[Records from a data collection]
_____

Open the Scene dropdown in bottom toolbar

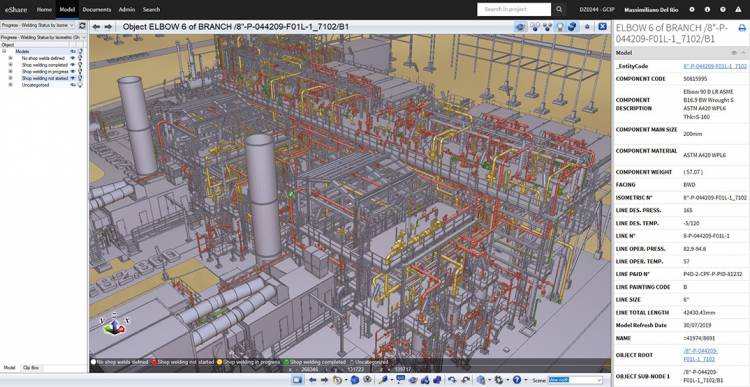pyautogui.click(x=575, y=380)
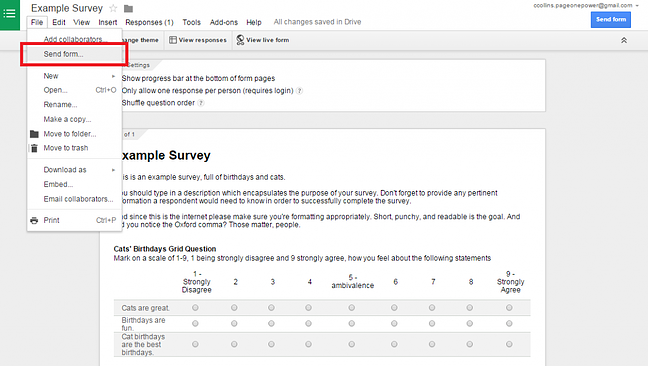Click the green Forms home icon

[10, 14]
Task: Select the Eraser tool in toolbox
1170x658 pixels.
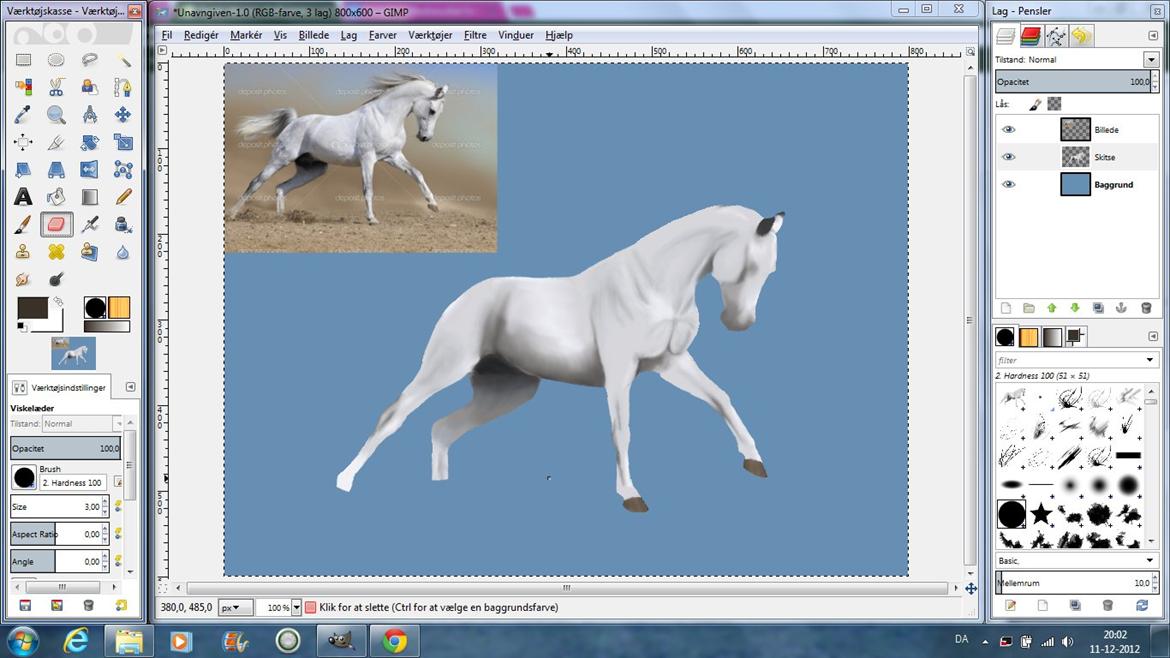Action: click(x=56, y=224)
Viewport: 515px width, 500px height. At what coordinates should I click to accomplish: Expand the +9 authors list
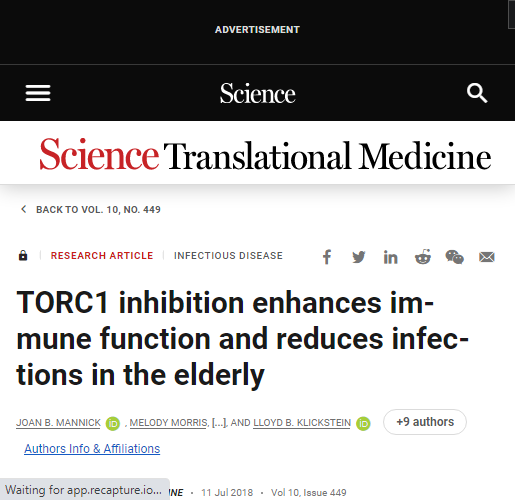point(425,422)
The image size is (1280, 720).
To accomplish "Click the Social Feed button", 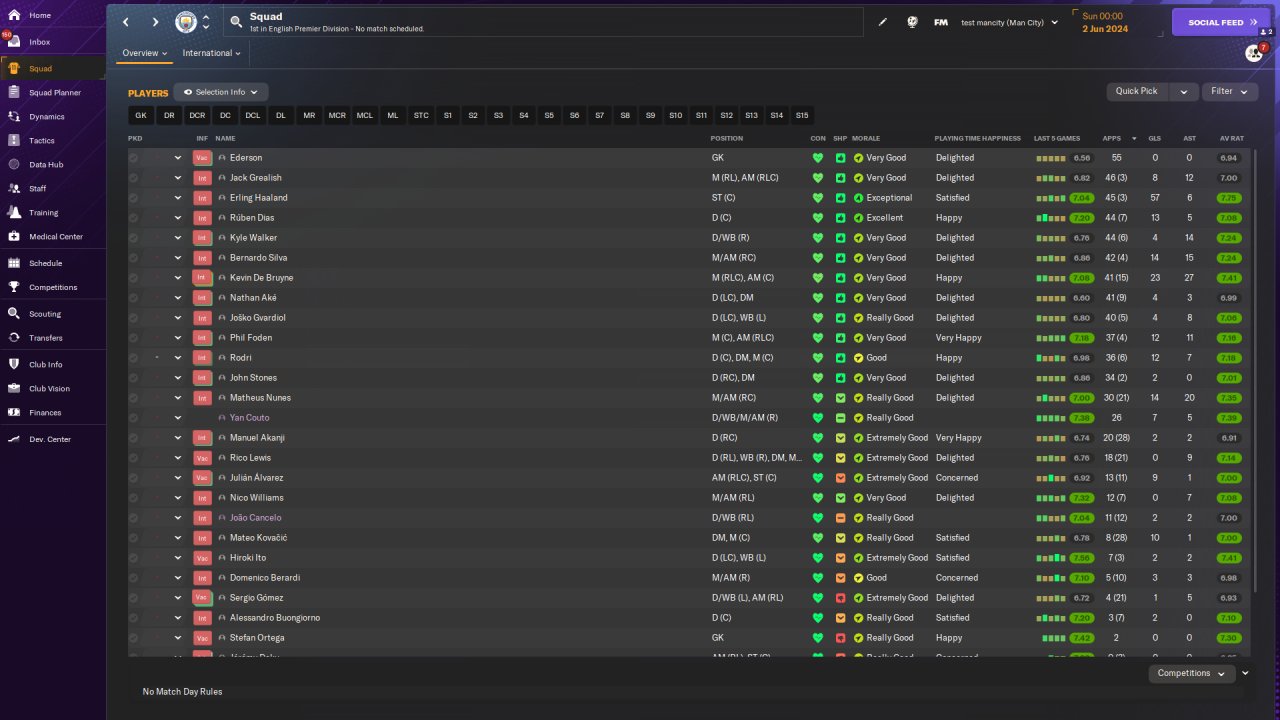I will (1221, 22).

_____

EXERCISE => In the data above, please extract the lines from the first one through the line with "The image size is (1280, 720).", exactly, and keep pictures out.

RESPONSE BELOW =>
Open the Scene dropdown in bottom toolbar

pyautogui.click(x=575, y=380)
Click the green Forms home icon

[10, 14]
Task: Select the Eraser tool in toolbox
1170x658 pixels.
Action: click(x=56, y=224)
Viewport: 515px width, 500px height. At what coordinates should I click to accomplish: Expand the +9 authors list
point(425,422)
The image size is (1280, 720).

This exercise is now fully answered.